IPC should be the first thing anyone ever optimizes, due to A) inherent scaling problems with multiple cores, except in ideal situations like graphics...
It's a common misconception that GPUs have many cores. The GTX 680 has 'only' 8 cores, with 6 vector units each, which are 32 elements wide. NVIDIA multiplies that all together to claim it has 1536 cores, but really there are only 8. For comparison, mainstream Haswell CPUs have 4 cores, with 2 (floating-point) vector units each, which are 8 elements wide, and run at over 3 times the clock frequency.
Also note that the GTX 680 reaches only a relatively small market, while Haswell is aimed at a very wide market. My point is that Intel does put a lot of effort into multi-core and vectorization. Haswell's TSX and AVX2 technology underscores that.
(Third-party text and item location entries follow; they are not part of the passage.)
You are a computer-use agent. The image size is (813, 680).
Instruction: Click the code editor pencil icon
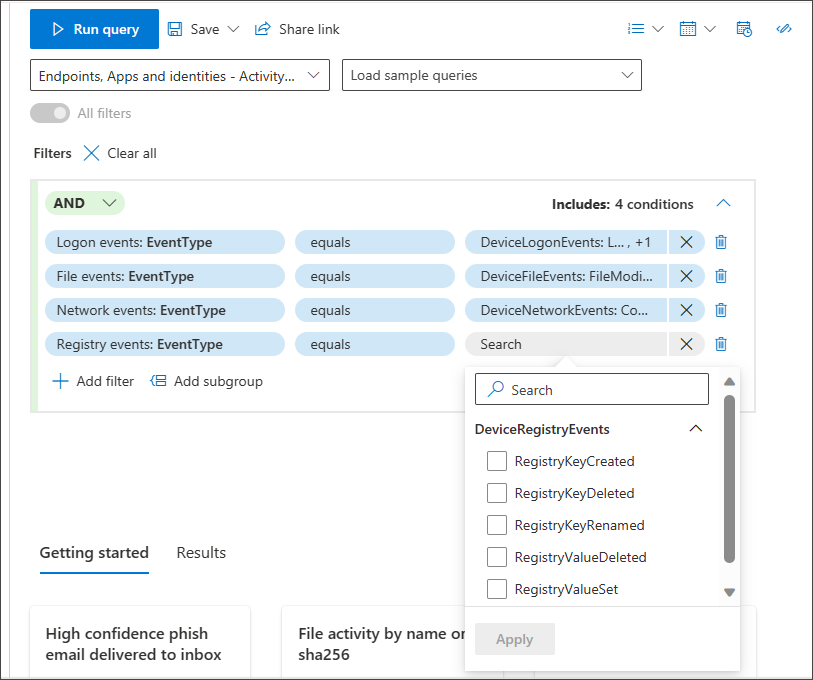click(x=784, y=29)
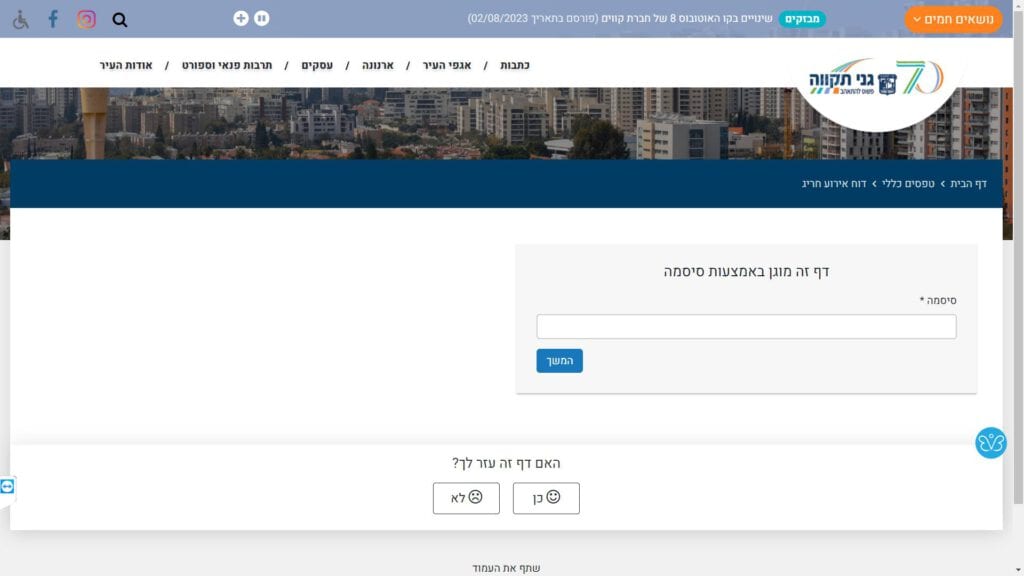This screenshot has height=576, width=1024.
Task: Open the TeamViewer icon on left edge
Action: pos(8,486)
That said, IPC should indeed not be sacrificed for more cores like AMD did with Bulldozer.
On the other hand I think it would be bad to optimize for IPC first and add more cores and SIMD capabilities as an afterthought. They really need equal attention and I think Intel achieved a home run with Haswell. Keep in mind that extracting more ILP is getting ever harder, while TLP and DLP are up for grabs. Rest assured that we're a long way from hitting the "inherent scaling issues" of multi-core and vectorization. The real issue was the lack of efficient synchronization primitives, which is addressed by TSX, and not having wide vector equivalents of every scalar operation, which is addressed by AVX2. So clearly Intel is very forward-thinking.
I wouldn't be surprised if their next major architecture barely improves IPC but instead features 8 cores with 4 vector units of 16 elements. The transistor budget required for that could come from ditching the IGP and
doing graphics on the CPU cores. For power efficiency, the vector units could be split into two clusters running at half the base frequency, each dedicated to one thread and covering memory latencies with AVX-1024 instead of Hyper-Threading.